In the excitement to start using their new tool, they go after the largest, most complicated, hardest source first. If you went out and bought a bunch of tools, would you start by building a house first? No, you might start with a dog house, then a shed or garage, and as you started to understand things like plumbing, wiring, and/or structure you would try to build a house.
What best practices can you recommend to avoid these problems?
Have a set of business questions you are hoping to answer. Make it somebody’s job -- text analytics isn’t a Friday afternoon experiment.

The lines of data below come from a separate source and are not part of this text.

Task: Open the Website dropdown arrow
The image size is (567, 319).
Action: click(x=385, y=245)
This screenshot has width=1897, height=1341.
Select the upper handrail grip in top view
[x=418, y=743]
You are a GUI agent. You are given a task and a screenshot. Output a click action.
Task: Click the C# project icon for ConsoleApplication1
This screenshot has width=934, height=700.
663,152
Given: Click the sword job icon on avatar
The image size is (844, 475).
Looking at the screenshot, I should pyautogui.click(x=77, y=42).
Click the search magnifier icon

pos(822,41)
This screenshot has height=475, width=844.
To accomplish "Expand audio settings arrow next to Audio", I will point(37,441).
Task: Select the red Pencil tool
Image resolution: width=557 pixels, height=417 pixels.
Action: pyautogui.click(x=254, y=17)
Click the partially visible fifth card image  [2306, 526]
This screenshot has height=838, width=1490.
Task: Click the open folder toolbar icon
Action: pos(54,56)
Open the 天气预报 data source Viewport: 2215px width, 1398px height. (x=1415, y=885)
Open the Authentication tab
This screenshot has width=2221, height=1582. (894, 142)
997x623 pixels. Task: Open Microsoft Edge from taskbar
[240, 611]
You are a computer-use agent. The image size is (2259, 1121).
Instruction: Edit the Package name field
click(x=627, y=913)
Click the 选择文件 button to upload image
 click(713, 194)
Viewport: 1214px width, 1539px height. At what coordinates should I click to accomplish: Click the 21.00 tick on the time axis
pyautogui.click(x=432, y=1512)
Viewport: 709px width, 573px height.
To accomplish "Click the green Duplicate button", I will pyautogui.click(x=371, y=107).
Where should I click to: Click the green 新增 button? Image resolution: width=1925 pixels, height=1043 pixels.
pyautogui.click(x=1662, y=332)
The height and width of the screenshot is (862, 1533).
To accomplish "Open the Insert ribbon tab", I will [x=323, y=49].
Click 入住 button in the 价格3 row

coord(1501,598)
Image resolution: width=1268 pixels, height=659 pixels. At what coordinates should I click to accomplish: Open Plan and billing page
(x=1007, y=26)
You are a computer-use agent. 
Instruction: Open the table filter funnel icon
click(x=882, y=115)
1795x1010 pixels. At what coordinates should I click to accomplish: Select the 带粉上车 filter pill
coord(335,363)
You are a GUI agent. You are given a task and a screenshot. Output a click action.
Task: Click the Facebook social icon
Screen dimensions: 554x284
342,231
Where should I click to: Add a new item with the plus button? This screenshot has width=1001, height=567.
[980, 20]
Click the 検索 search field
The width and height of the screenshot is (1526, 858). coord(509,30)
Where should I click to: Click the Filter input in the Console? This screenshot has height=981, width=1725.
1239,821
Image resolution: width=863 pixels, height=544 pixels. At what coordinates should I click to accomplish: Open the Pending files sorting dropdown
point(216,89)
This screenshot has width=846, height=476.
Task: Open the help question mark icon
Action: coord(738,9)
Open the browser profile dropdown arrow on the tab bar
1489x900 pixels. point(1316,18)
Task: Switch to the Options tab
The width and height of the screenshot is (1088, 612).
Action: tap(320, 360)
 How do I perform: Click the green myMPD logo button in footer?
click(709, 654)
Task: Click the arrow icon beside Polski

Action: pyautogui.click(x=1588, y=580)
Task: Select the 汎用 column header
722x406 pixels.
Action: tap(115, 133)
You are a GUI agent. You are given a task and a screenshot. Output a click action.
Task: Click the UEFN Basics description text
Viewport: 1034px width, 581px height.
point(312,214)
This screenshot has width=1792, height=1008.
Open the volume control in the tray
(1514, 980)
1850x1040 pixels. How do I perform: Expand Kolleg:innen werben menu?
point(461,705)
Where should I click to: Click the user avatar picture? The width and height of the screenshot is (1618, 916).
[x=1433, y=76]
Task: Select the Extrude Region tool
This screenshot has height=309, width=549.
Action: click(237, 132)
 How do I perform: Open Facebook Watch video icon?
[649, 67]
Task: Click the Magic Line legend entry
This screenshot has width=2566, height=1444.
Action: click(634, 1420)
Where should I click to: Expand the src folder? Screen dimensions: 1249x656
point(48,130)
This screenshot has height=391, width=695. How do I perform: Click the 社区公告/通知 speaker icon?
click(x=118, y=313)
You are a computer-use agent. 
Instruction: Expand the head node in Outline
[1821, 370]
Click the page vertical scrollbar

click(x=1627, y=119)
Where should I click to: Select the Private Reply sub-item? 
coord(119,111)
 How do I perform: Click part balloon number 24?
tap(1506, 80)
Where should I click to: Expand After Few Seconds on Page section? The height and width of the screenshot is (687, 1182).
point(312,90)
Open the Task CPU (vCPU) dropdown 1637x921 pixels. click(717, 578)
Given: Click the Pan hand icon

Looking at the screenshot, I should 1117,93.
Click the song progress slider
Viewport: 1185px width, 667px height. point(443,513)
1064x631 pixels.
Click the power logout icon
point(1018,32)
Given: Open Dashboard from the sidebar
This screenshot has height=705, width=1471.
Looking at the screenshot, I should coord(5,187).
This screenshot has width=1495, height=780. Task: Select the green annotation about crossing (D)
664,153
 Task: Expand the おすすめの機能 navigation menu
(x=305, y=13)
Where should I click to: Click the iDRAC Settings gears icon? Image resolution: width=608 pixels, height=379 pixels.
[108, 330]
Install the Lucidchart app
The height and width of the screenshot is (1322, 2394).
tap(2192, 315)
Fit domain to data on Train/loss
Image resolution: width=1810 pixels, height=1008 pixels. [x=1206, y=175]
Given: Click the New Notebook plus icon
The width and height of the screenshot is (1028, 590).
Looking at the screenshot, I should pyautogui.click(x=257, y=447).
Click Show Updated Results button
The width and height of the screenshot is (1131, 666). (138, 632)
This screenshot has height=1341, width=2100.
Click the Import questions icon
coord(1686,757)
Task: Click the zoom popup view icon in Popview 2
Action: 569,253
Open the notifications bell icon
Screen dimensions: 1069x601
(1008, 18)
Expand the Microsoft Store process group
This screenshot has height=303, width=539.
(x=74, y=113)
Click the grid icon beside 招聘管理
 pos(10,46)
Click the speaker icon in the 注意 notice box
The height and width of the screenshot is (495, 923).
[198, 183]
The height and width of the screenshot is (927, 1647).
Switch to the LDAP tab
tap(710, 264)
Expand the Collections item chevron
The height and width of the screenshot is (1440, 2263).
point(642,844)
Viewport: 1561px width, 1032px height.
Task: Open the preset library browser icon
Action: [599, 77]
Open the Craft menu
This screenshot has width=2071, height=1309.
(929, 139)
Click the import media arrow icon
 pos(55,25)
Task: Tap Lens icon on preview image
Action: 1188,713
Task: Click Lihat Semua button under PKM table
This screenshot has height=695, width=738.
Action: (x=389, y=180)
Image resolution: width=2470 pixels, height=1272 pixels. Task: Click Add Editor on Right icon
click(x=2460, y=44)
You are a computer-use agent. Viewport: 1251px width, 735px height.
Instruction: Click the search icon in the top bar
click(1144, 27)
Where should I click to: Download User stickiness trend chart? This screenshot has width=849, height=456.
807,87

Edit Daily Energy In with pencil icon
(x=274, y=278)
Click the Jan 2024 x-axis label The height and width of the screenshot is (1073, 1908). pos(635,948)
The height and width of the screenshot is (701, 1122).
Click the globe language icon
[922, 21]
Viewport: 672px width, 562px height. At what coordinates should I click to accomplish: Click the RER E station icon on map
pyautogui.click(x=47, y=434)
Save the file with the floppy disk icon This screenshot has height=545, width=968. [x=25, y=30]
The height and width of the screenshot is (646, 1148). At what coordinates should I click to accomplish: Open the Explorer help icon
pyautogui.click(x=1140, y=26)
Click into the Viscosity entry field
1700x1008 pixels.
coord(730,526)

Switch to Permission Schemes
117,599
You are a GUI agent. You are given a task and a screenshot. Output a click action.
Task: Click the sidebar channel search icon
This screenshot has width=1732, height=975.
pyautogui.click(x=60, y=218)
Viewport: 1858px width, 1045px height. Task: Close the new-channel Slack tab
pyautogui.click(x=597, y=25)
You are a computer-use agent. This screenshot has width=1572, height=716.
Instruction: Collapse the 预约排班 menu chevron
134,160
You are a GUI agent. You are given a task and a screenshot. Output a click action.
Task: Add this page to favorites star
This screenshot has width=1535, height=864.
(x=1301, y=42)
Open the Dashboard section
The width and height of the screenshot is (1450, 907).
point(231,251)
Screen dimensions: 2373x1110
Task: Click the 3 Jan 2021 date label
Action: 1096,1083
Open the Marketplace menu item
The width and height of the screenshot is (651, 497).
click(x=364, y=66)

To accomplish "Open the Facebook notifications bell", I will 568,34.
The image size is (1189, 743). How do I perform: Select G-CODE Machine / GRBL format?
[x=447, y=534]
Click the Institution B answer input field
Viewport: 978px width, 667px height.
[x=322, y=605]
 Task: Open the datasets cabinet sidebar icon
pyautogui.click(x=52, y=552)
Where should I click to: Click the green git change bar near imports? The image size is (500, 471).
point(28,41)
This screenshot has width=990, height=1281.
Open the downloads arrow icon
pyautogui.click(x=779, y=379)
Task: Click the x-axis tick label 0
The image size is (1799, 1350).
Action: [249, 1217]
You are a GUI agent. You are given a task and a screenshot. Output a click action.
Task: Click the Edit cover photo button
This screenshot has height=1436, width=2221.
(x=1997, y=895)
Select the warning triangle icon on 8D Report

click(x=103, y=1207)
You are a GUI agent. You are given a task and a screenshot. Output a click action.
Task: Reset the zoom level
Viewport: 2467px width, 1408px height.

It takes focus and dedication to get off the ground, both from a technology standpoint and a cultural one.
What's the average duration of a typical text-analytics project, and what is the typical ROI?
My very first project took almost six months, mainly because the business couldn’t agree on what the correct categories should be. I have also done projects in 60mins, when the set of data is fairly small and the model is simple.
The return on your investment can be measured in two ways. First, how many people does your company have doing this manually (believe me, there are people performing the analysis manually). You need to be able to repurpose these people, but allow them to spend more of their time on insight/analysis instead of manual categorization of data.
Second, have you provided your enterprise the quantifiable data workers need to properly prioritize projects?
The ROI approaches are very similar to justifying the needs of building an enterprise DW: by using automation and providing the business with reliable data to make informed decisions, your enterprise will be more efficient and effective in delivering better products/services to their customers.